Roberts v. Pollack

92 A.D.2d 440 | N.Y. App. Div. | 1983

OPINION OF THE COURT

Sullivan, J.

This action has its origins in the service of a subpoena requiring Betsy Roberts, plaintiff herein, to appear for a postjudgment examination (CPLR 5223) inquiring into the extent and whereabouts of the assets of her husband, Richard Roberts (Roberts), the judgment debtor. Roberts’ former mother-in-law, defendant Vera Pollack, is the judgment creditor by virtue of an assignment of the judgment, which has remained unsatisfied since 1976.

On July 12, 1971 Chemical Bank extended a $72,000 loan to Roberts, who in return gave the Bank his promissory note, the payment of which defendant, his then mother-in-law, not only guaranteed but also secured by providing the necessary collateral. When Roberts failed to repay the loan Chemical Bank commenced an action on the note. Roberts’ default in that action led to the entry, on February 23, 1976, of a $76,430.79 judgment against him which defendant, as guarantor of the note, was obliged to pay when the Bank was unable to collect from Roberts. Subsequently, on June 15,1978, in consideration therefor, the Bank assigned all of its right, title and interest in the judgment to defendant. In the interim, however, in 1976, Roberts and defendant’s daughter, who had been suffering *442from anorexia nervosa since the early 1960’s, had been divorced. Defendant’s daughter died on August 10, 1978.

» Provided material
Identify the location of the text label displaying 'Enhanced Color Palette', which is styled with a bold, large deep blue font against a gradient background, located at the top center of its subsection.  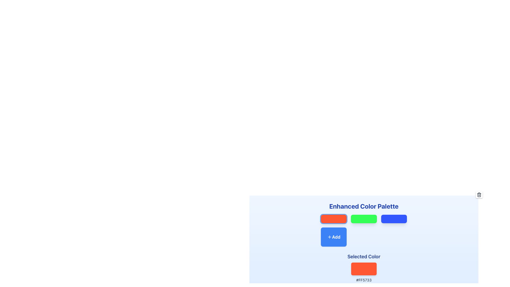
(363, 205).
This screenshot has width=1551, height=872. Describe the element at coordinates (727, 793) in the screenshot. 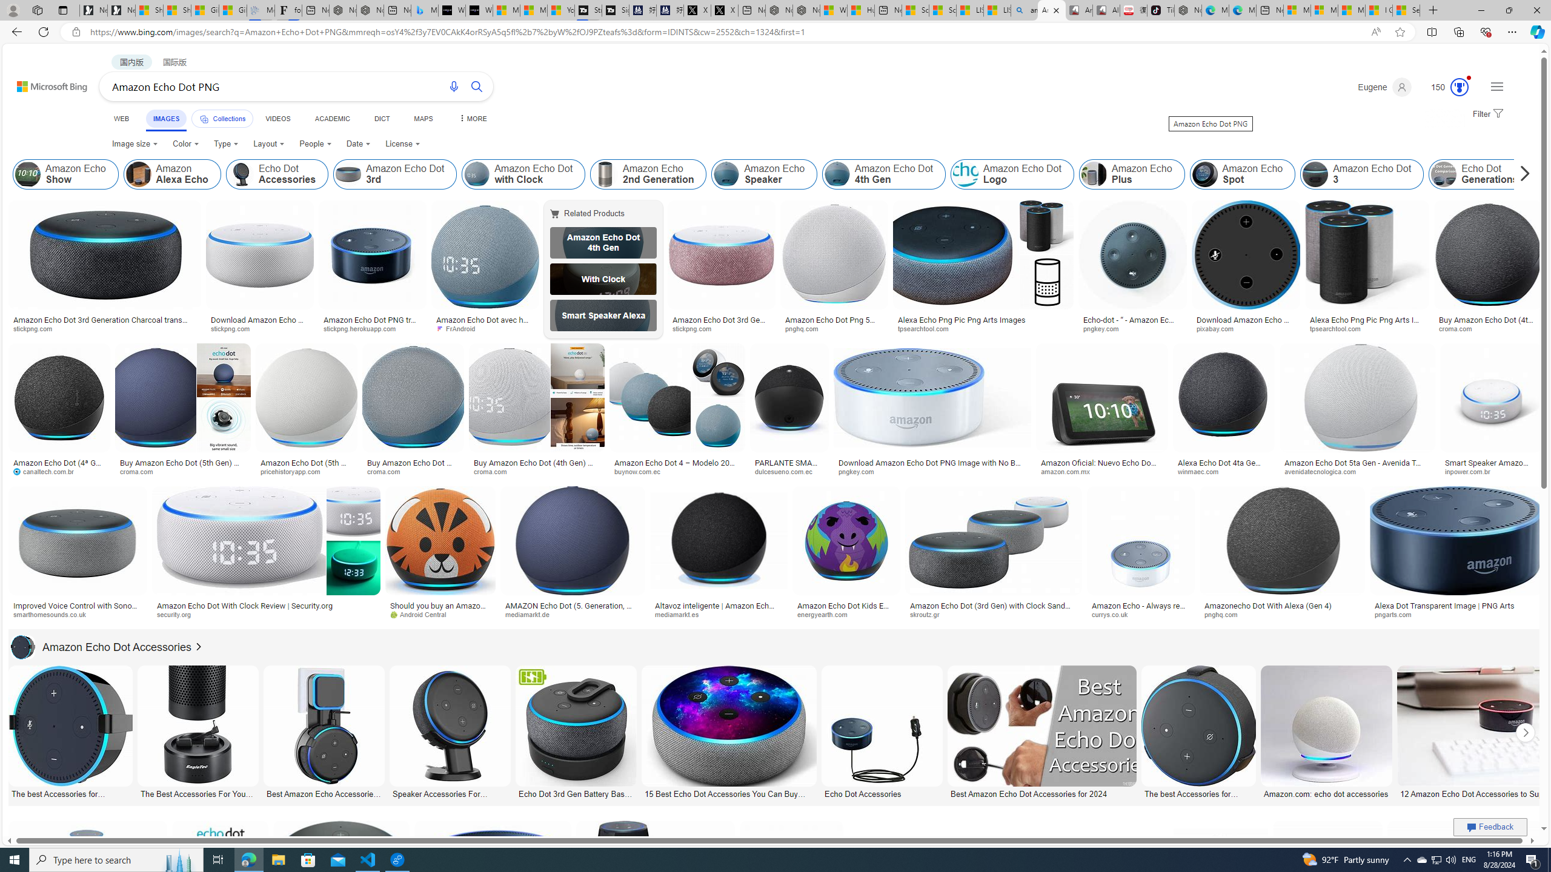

» Given exercise 1
Answer these questions from the court opinion above:
(a) Who is named as the judgment debtor?
(b) How much did Chemical Bank lend on July 12, 1971?
(c) On what date did defendant's daughter die?
» Given exercise 2
Repeat word for word the passage of the court opinion above, starting with "92 A.D.2d 440" and going on through "unsatisfied since 1976.".

» Answer 1
(a) Richard Roberts
(b) $72,000
(c) August 10, 1978

» Answer 2
92 A.D.2d 440 | N.Y. App. Div. | 1983

OPINION OF THE COURT

Sullivan, J.

This action has its origins in the service of a subpoena requiring Betsy Roberts, plaintiff herein, to appear for a postjudgment examination (CPLR 5223) inquiring into the extent and whereabouts of the assets of her husband, Richard Roberts (Roberts), the judgment debtor. Roberts’ former mother-in-law, defendant Vera Pollack, is the judgment creditor by virtue of an assignment of the judgment, which has remained unsatisfied since 1976.